Fazer compras no mercado ficou ainda mais caro em abril para as famílias de Juazeiro, na Bahia, e de Petrolina, em Pernambuco. O levantamento mensal do Colegiado de Economia da Faculdade de Petrolina (Facape) mostrou que o custo da cesta básica voltou a subir nas duas cidades do Vale do São Francisco, pressionado principalmente pela entressafra de hortaliças e pela baixa oferta de laticínios no campo.
Segundo as informações divulgadas pela Facape, a variação foi de 4,34% em Juazeiro e de 3,54% em Petrolina na comparação de abril com março de 2026. Em valores absolutos, a cesta custou R$ 626,55 em Juazeiro e R$ 672,42 em Petrolina — uma diferença de R$ 45,87 a favor da cidade baiana.
No acumulado dos últimos 12 meses, o impacto é ainda mais expressivo em Juazeiro: os alimentos registraram alta de 8,08% no município baiano, ante 4,61% em Petrolina. O encarecimento contínuo ao longo do ano aperta o orçamento de quem já tem pouca folga financeira. Segundo apuração de outros veículos que cobriram a pesquisa, quem recebe o salário mínimo de R$ 1.621 no Vale do São Francisco precisou destinar cerca de 40% da renda apenas para cobrir os itens básicos da alimentação.
O tomate foi o vilão do mês pelo segundo período consecutivo.
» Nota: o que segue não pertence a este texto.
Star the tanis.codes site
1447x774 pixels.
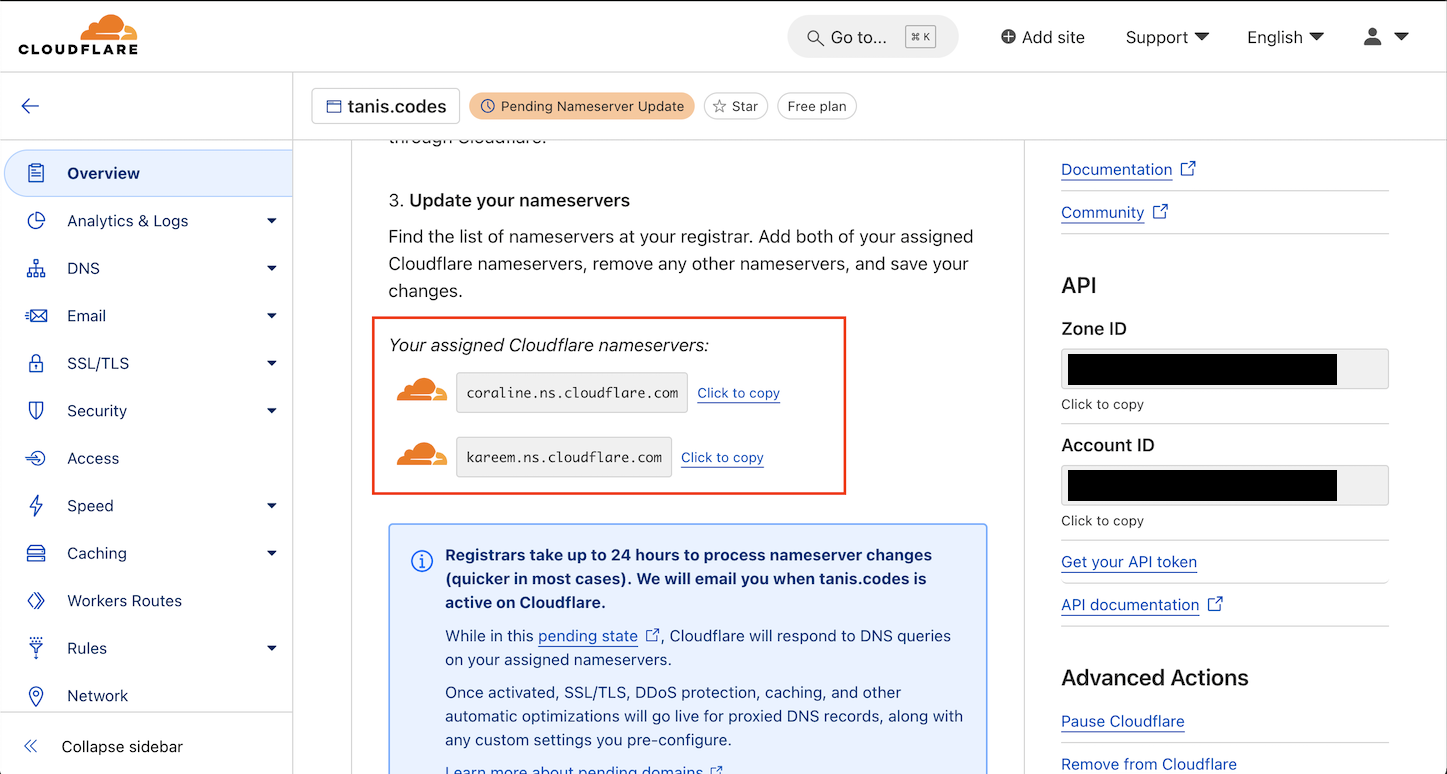735,106
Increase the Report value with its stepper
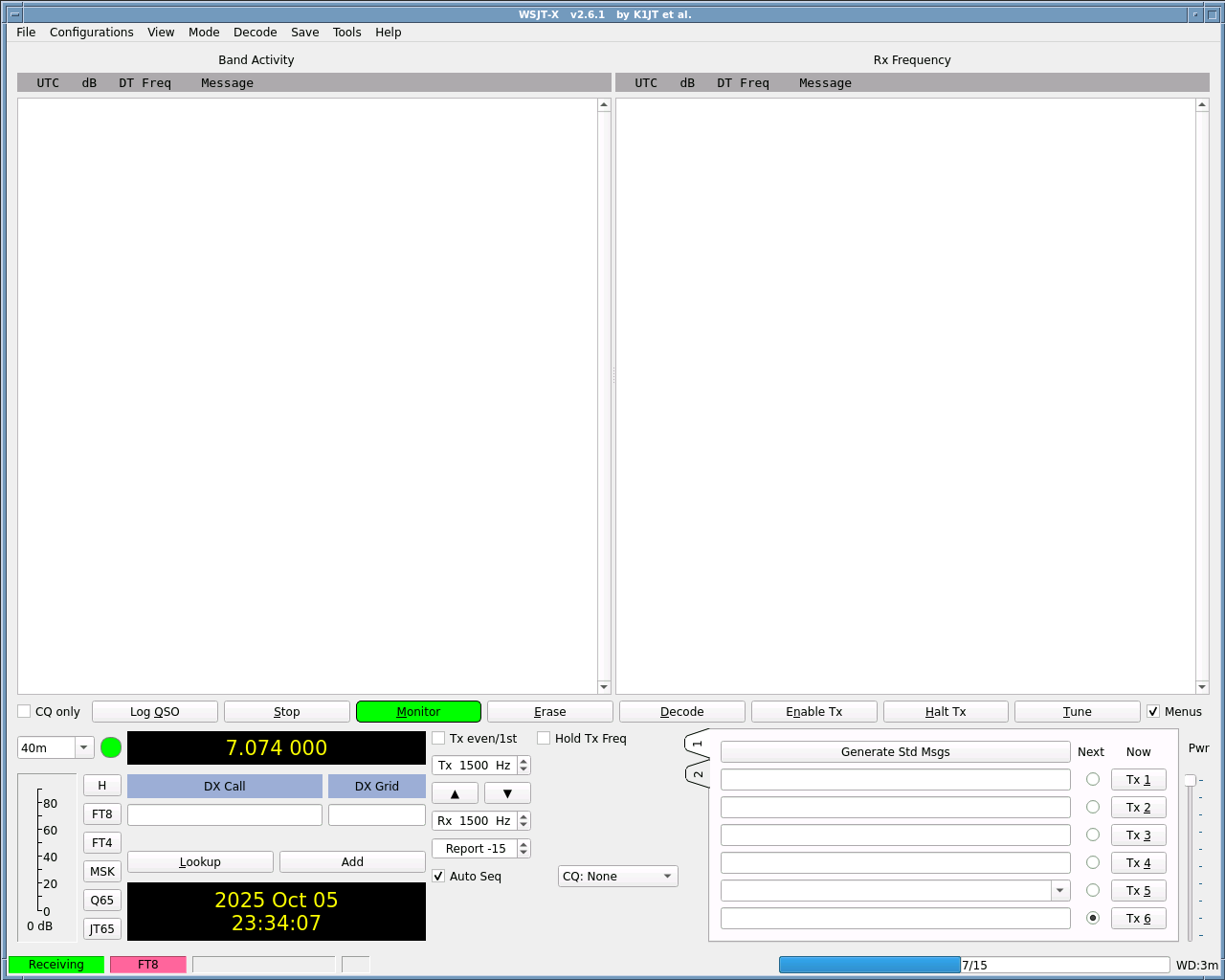Image resolution: width=1225 pixels, height=980 pixels. point(523,843)
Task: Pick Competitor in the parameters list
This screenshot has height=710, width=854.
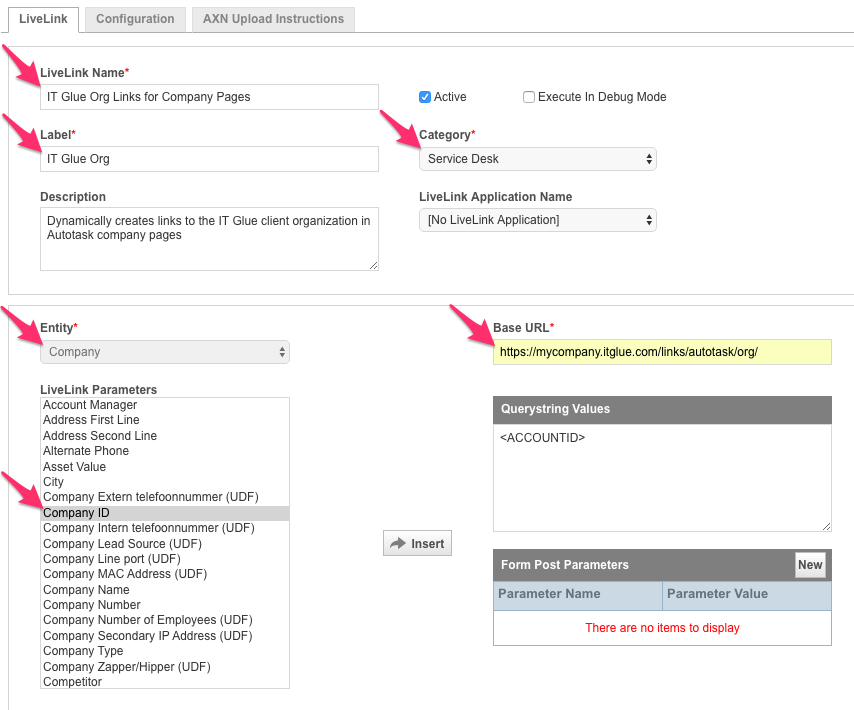Action: 72,682
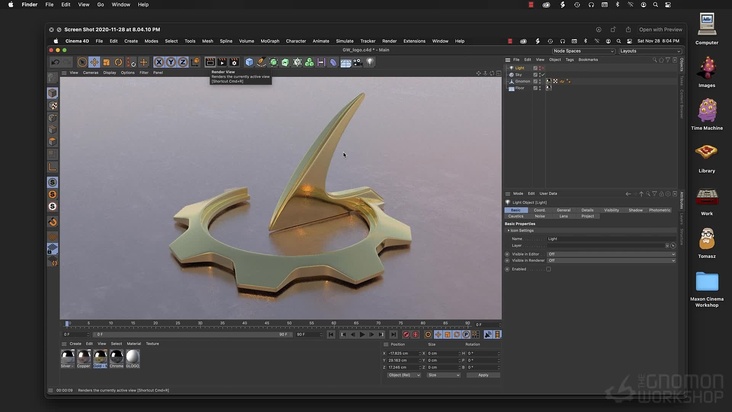Screen dimensions: 732x412
Task: Click the Camera object toolbar icon
Action: click(x=357, y=62)
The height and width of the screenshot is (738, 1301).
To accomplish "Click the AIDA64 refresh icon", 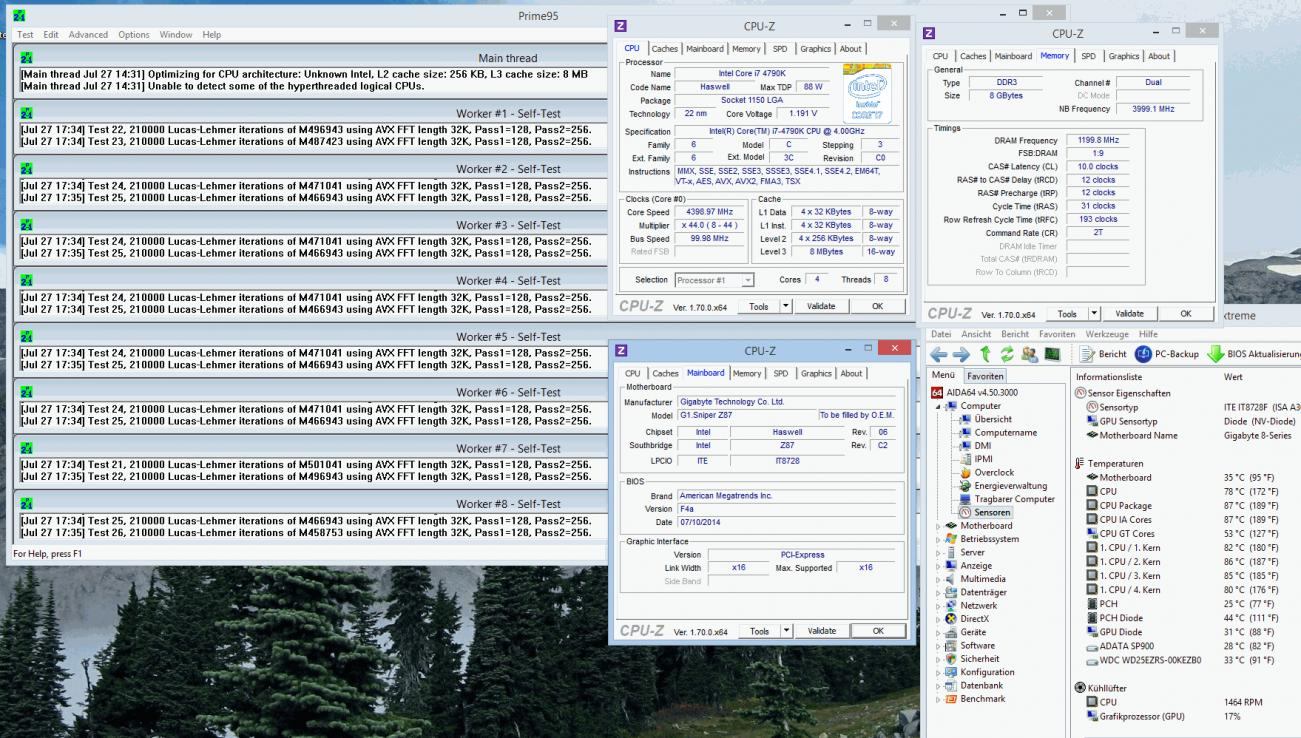I will 1008,354.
Segundo a Facape, o produto acumulou alta de 20,77% em abril e de 30,24% nos últimos 12 meses. A explicação é a redução natural da oferta no intervalo entre as safras de verão e inverno. O movimento não é exclusivo da região: o DIEESE e a Conab registraram pressão semelhante do tomate nas capitais brasileiras ao longo de 2026, com o subgrupo de tubérculos, raízes e legumes acumulando forte alta no período.
Outros produtos também contribuíram para o encarecimento. O leite integral subiu 3,60%, reflexo da entressafra leiteira, enquanto o arroz teve aumento de 3,01%. A carne, que vinha sendo apontada como um dos principais riscos de alta para 2026 por conta da redução do rebanho disponível para abate, apresentou leve estabilidade em abril, com queda de 0,15%.
Na outra ponta, o açúcar voltou a cair: recuou 0,48% no mês e acumula baixa de 17,66% em 12 meses. O café também recuou 1,27% em abril, movimento associado à proximidade da safra e à redução nas exportações. Esses dois itens ajudaram a segurar uma alta ainda maior da cesta no período.
O cenário de encarecimento dos alimentos não é fenômeno isolado no Nordeste. Segundo o DIEESE, em março de 2026 a cesta básica ficou mais cara em todas as 27 capitais do país. As cidades nordestinas estiveram entre as que registraram as maiores altas no período, com Salvador atingindo variação de 7,15% só naquele mês.
Diante da variação de preços encontrada entre os estabelecimentos pesquisados, a orientação dos economistas da Facape é que os consumidores pesquisem antes de comprar, comparando marcas e supermercados. Segundo o levantamento, há diferença relevante de valores entre os pontos comerciais das duas cidades, o que representa uma oportunidade real de economia para quem tem disposição para buscar a melhor oferta antes de encher o carrinho.